Today, Balchunas shared a new mind blowing statistic about BlackRock’s spot Bitcoin ETF IBIT specifically. Over the last four years, there were over 1,800 ETFs launched in the United States. Out of all of those, IBIT has taken in the most inflows at over $26 billion dollars.

BlackRock had another giant inflow of $323 million yesterday, massively outperforming all its competitors. I’m not sure if it’s just their brand name alone that’s able to out compete the other ETFs, or if they’re marketing IBIT to their customers behind the scenes that is making their ETF a standout success. Probably a bit of both and then some.

These numbers once again highlight that spot Bitcoin ETFs have been a smashing success in America. Since launch, these ETFs have together seen inflows in 9 out of the last 10 months, and I feel like these inflows are not going to stop anytime soon, especially as we head further into the bull market.

While I would much rather see investors who hold their own keys, I understand that might not be suitable for large corporations and small retail investors who don’t want the responsibilities that come with self custody.

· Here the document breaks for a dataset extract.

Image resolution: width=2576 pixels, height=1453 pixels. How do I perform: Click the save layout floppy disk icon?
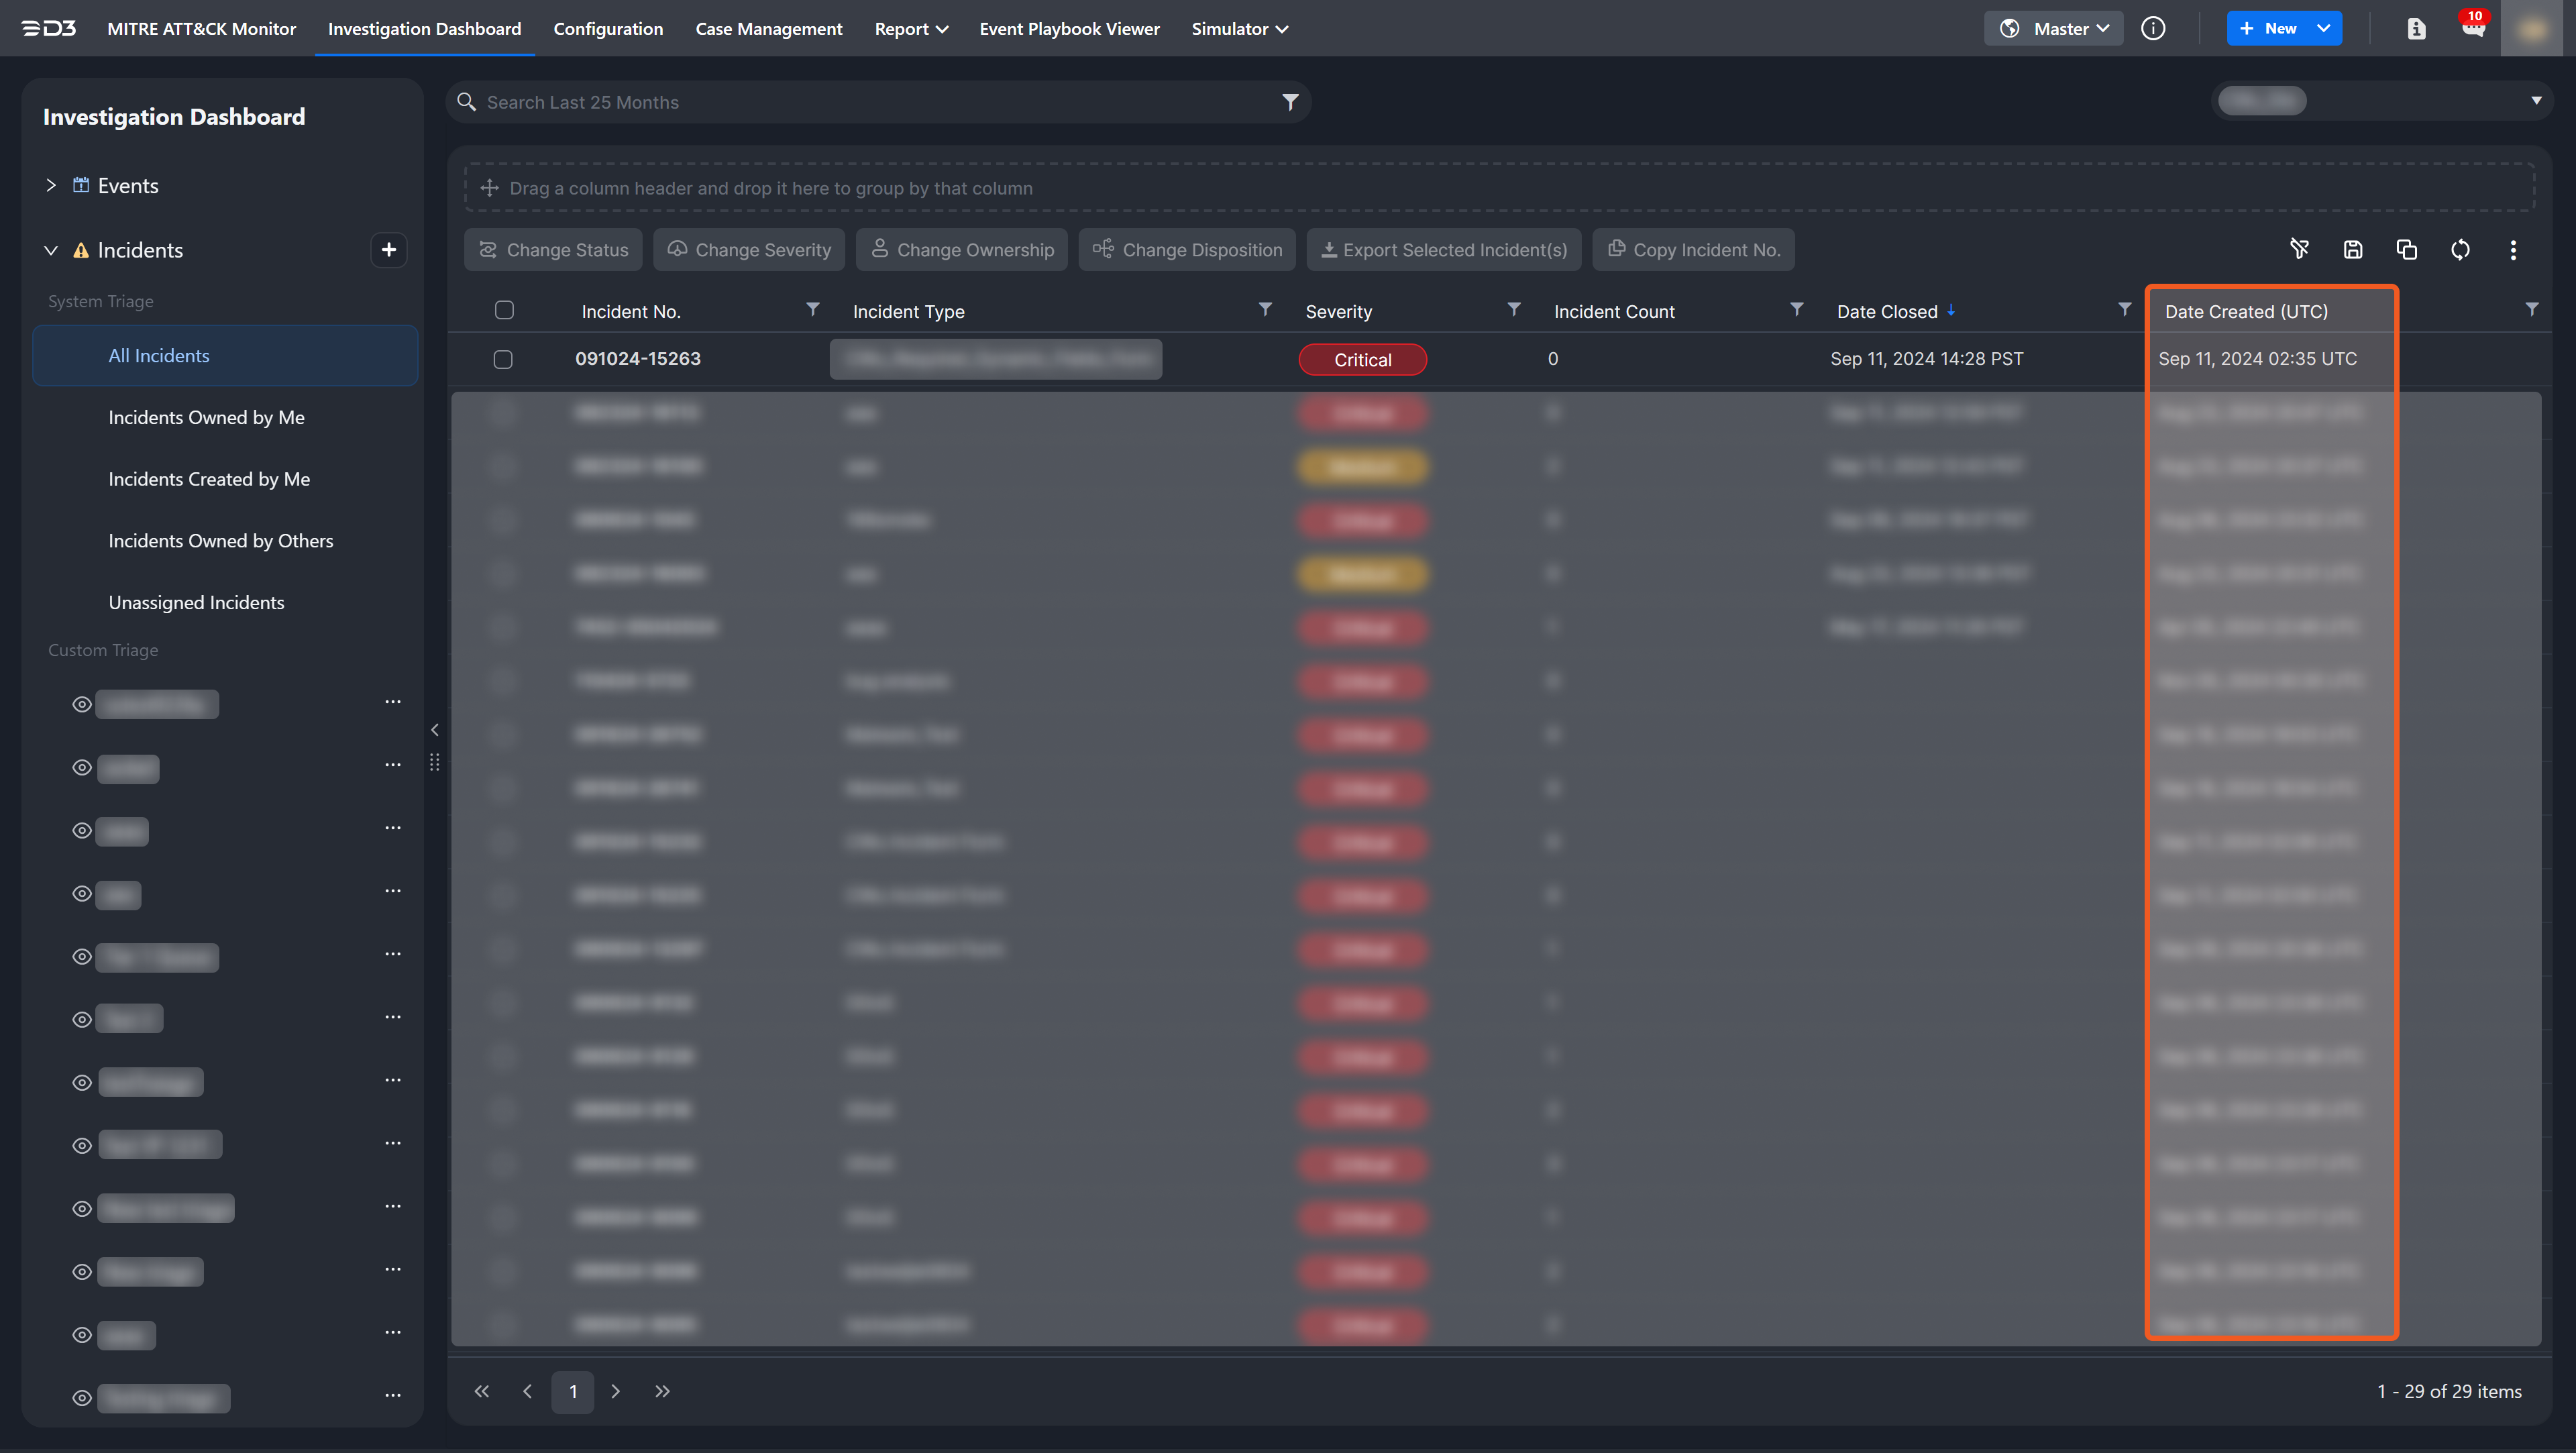click(2353, 249)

Whether you like it or not, the institutions are here and they are driving up the price of Bitcoin (for now). I’m super interested to see how these ETFs will hold up in a bear market, and if they will HODL or if we will see record outflows. Only time will tell.

This article is a Take. Opinions expressed are entirely the author’s and do not necessarily reflect those of BTC Inc or Bitcoin Magazine.